Texte fourni:

Le 8 mars 2022, la Commission européenne avait présenté un projet de directive qui, tout en interdisant les mariages forcés, les mutilations génitales ou le harcèlement sexuel, instaurait pour la première fois une définition du viol commune aux vingt-sept pays de l’Union. Assis sur la notion de « non-consentement », ce texte, qui reprenait la convention d’Istanbul du Conseil de l’Europe, était fondé sur un principe simple : « Seul oui veut dire oui ». Pour caractériser le viol, il suffisait d’établir le défaut de consentement de la victime – que le violeur ait, ou non, utilisé des moyens de coercition.
Parce que l’accord des deux partenaires était au cœur de cette définition européenne du viol, la directive détaillait les conditions garantissant la liberté du consentement : celui-ci perdait toute validité lorsque la femme était dans un « état physique ou mental » l’empêchant de se « forger une volonté libre » – l’inconscience, l’ivresse, le sommeil, la maladie, la blessure physique ou le handicap – et il pouvait être annulé « à tout moment au cours de l’acte ». Le « silence de la femme, son absence de résistance verbale ou physique ou son comportement sexuel passé » ne pouvait, selon le texte, passer pour une forme, même dégradée, de consentement.
La Grèce, l’Italie, la Belgique, le Luxembourg, la Croatie, la Suède, l’Irlande, le Portugal, l’Espagne, la Finlande et la Slovénie ont soutenu ce changement de paradigme. Pour ces pays de l’UE comme pour le Danemark, l’Islande, le Royaume-Uni, la Suisse et le Canada, le viol, quand la victime est en état de sidération, ne s’accompagne pas forcément de brutalités physiques. Pour lutter efficacement contre les violences sexuelles, conclut la chercheuse Catherine Le Magueresse, il faut donc demander à la personne qui engage une relation sexuelle de « s’assurer du consentement positif » de son ou sa partenaire plutôt que d’« exiger de la victime qu’elle lui résiste ».

Données sources:

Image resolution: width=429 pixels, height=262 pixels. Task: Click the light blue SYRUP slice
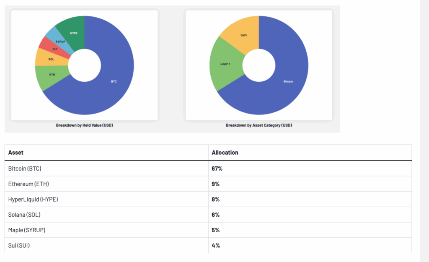pyautogui.click(x=60, y=41)
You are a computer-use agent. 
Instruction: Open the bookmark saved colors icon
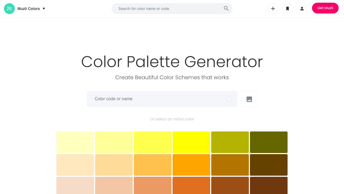(x=287, y=9)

Exercices à faire:
a. Recopiez le passage du texte fourni depuis « Le 8 mars 2022, la » jusqu'à « moyens de coercition. » inclus.
b. D'après le texte fourni, sur quel principe simple le projet de directive de la Commission européenne était-il fondé ?
Les données n'interviennent d'aucune manière dans ce travail.

Liste des réponses:
a.
Le 8 mars 2022, la Commission européenne avait présenté un projet de directive qui, tout en interdisant les mariages forcés, les mutilations génitales ou le harcèlement sexuel, instaurait pour la première fois une définition du viol commune aux vingt-sept pays de l’Union. Assis sur la notion de « non-consentement », ce texte, qui reprenait la convention d’Istanbul du Conseil de l’Europe, était fondé sur un principe simple : « Seul oui veut dire oui ». Pour caractériser le viol, il suffisait d’établir le défaut de consentement de la victime – que le violeur ait, ou non, utilisé des moyens de coercition.

b. « Seul oui veut dire oui ».